### WORK REQUIRED
Format the lines below as a JSON list of strings, with one string for each line and blank lines omitted.
start RECORDS FOR PROCESSING
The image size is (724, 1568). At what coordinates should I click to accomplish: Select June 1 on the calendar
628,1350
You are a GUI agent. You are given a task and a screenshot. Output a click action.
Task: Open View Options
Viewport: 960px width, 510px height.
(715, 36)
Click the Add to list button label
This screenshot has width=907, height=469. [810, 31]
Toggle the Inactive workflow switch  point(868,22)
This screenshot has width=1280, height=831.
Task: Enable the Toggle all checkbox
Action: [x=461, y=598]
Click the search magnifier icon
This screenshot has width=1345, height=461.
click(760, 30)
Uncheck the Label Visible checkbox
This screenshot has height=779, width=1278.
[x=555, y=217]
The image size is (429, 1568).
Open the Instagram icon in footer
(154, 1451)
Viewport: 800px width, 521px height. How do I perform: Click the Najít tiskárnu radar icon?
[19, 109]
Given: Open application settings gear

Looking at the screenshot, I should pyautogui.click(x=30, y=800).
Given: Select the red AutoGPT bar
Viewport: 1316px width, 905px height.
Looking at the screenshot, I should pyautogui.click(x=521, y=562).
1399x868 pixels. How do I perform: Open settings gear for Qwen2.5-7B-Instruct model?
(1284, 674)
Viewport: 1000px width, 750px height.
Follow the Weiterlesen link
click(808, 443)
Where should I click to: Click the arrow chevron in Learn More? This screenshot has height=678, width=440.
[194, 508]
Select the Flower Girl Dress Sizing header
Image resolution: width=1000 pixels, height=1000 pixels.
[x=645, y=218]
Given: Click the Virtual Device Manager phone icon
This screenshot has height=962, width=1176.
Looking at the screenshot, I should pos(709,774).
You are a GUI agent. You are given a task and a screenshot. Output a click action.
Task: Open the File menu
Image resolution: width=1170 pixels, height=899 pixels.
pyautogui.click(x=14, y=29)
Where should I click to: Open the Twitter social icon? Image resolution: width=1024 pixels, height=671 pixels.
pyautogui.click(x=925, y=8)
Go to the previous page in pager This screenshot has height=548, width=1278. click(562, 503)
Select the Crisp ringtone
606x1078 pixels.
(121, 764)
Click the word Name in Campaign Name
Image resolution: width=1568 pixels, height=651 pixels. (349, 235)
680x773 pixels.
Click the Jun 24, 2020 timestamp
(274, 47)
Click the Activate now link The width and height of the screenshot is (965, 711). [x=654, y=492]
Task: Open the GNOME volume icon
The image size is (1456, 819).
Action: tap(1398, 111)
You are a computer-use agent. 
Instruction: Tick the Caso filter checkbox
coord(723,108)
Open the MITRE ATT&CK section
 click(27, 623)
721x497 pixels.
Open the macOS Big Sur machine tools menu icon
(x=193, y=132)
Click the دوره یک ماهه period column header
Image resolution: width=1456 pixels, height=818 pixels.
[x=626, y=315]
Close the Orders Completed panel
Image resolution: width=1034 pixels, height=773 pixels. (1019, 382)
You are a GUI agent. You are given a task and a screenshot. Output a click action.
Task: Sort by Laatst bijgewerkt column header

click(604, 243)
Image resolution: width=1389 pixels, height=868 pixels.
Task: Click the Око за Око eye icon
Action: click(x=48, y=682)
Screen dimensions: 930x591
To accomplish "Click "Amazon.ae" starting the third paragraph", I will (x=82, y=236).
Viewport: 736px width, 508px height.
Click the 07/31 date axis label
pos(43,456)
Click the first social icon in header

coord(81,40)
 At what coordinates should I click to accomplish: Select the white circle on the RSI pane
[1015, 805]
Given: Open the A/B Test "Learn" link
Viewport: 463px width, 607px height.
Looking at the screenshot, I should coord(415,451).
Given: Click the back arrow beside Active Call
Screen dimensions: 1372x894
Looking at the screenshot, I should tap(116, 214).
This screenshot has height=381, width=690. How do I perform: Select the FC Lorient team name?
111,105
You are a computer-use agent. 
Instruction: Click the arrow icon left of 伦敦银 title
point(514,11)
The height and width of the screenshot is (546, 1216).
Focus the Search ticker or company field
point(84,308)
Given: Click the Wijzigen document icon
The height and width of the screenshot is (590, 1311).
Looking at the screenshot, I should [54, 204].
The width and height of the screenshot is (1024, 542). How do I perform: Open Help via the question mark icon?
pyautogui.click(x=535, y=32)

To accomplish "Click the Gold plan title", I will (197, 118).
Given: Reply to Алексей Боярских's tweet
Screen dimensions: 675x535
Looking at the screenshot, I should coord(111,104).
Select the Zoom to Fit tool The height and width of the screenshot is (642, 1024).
end RECORDS FOR PROCESSING
### OUTPUT OF THE TASK
[
  "The image size is (724, 1568). At what coordinates should I click to accomplish: Select June 1 on the calendar",
  "628,1350",
  "You are a GUI agent. You are given a task and a screenshot. Output a click action.",
  "Task: Open View Options",
  "Viewport: 960px width, 510px height.",
  "(715, 36)",
  "Click the Add to list button label",
  "This screenshot has width=907, height=469. [810, 31]",
  "Toggle the Inactive workflow switch  point(868,22)",
  "This screenshot has width=1280, height=831.",
  "Task: Enable the Toggle all checkbox",
  "Action: [x=461, y=598]",
  "Click the search magnifier icon",
  "This screenshot has width=1345, height=461.",
  "click(760, 30)",
  "Uncheck the Label Visible checkbox",
  "This screenshot has height=779, width=1278.",
  "[x=555, y=217]",
  "The image size is (429, 1568).",
  "Open the Instagram icon in footer",
  "(154, 1451)",
  "Viewport: 800px width, 521px height. How do I perform: Click the Najít tiskárnu radar icon?",
  "[19, 109]",
  "Given: Open application settings gear",
  "Looking at the screenshot, I should pyautogui.click(x=30, y=800).",
  "Given: Select the red AutoGPT bar",
  "Viewport: 1316px width, 905px height.",
  "Looking at the screenshot, I should pyautogui.click(x=521, y=562).",
  "1399x868 pixels. How do I perform: Open settings gear for Qwen2.5-7B-Instruct model?",
  "(1284, 674)",
  "Viewport: 1000px width, 750px height.",
  "Follow the Weiterlesen link",
  "click(808, 443)",
  "Where should I click to: Click the arrow chevron in Learn More? This screenshot has height=678, width=440.",
  "[194, 508]",
  "Select the Flower Girl Dress Sizing header",
  "Image resolution: width=1000 pixels, height=1000 pixels.",
  "[x=645, y=218]",
  "Given: Click the Virtual Device Manager phone icon",
  "This screenshot has height=962, width=1176.",
  "Looking at the screenshot, I should pos(709,774).",
  "You are a GUI agent. You are given a task and a screenshot. Output a click action.",
  "Task: Open the File menu",
  "Image resolution: width=1170 pixels, height=899 pixels.",
  "pyautogui.click(x=14, y=29)",
  "Where should I click to: Open the Twitter social icon? Image resolution: width=1024 pixels, height=671 pixels.",
  "pyautogui.click(x=925, y=8)",
  "Go to the previous page in pager This screenshot has height=548, width=1278. click(562, 503)",
  "Select the Crisp ringtone",
  "606x1078 pixels.",
  "(121, 764)",
  "Click the word Name in Campaign Name",
  "Image resolution: width=1568 pixels, height=651 pixels. (349, 235)",
  "680x773 pixels.",
  "Click the Jun 24, 2020 timestamp",
  "(274, 47)",
  "Click the Activate now link The width and height of the screenshot is (965, 711). [x=654, y=492]",
  "Task: Open the GNOME volume icon",
  "The image size is (1456, 819).",
  "Action: tap(1398, 111)",
  "You are a computer-use agent. ",
  "Instruction: Tick the Caso filter checkbox",
  "coord(723,108)",
  "Open the MITRE ATT&CK section",
  " click(27, 623)",
  "721x497 pixels.",
  "Open the macOS Big Sur machine tools menu icon",
  "(x=193, y=132)",
  "Click the دوره یک ماهه period column header",
  "Image resolution: width=1456 pixels, height=818 pixels.",
  "[x=626, y=315]",
  "Close the Orders Completed panel",
  "Image resolution: width=1034 pixels, height=773 pixels. (1019, 382)",
  "You are a GUI agent. You are given a task and a screenshot. Output a click action.",
  "Task: Sort by Laatst bijgewerkt column header",
  "click(604, 243)",
  "Image resolution: width=1389 pixels, height=868 pixels.",
  "Task: Click the Око за Око eye icon",
  "Action: click(x=48, y=682)",
  "Screen dimensions: 930x591",
  "To accomplish \"Click \"Amazon.ae\" starting the third paragraph\", I will (x=82, y=236).",
  "Viewport: 736px width, 508px height.",
  "Click the 07/31 date axis label",
  "pos(43,456)",
  "Click the first social icon in header",
  "coord(81,40)",
  " At what coordinates should I click to accomplish: Select the white circle on the RSI pane",
  "[1015, 805]",
  "Given: Open the A/B Test \"Learn\" link",
  "Viewport: 463px width, 607px height.",
  "Looking at the screenshot, I should coord(415,451).",
  "Given: Click the back arrow beside Active Call",
  "Screen dimensions: 1372x894",
  "Looking at the screenshot, I should tap(116, 214).",
  "This screenshot has height=381, width=690. How do I perform: Select the FC Lorient team name?",
  "111,105",
  "You are a computer-use agent. ",
  "Instruction: Click the arrow icon left of 伦敦银 title",
  "point(514,11)",
  "The height and width of the screenshot is (546, 1216).",
  "Focus the Search ticker or company field",
  "point(84,308)",
  "Given: Click the Wijzigen document icon",
  "The height and width of the screenshot is (590, 1311).",
  "Looking at the screenshot, I should [54, 204].",
  "The width and height of the screenshot is (1024, 542). How do I perform: Open Help via the question mark icon?",
  "pyautogui.click(x=535, y=32)",
  "To accomplish \"Click the Gold plan title\", I will (197, 118).",
  "Given: Reply to Алексей Боярских's tweet",
  "Screen dimensions: 675x535",
  "Looking at the screenshot, I should coord(111,104).",
  "Select the Zoom to Fit tool The height and width of the screenshot is (642, 1024)."
]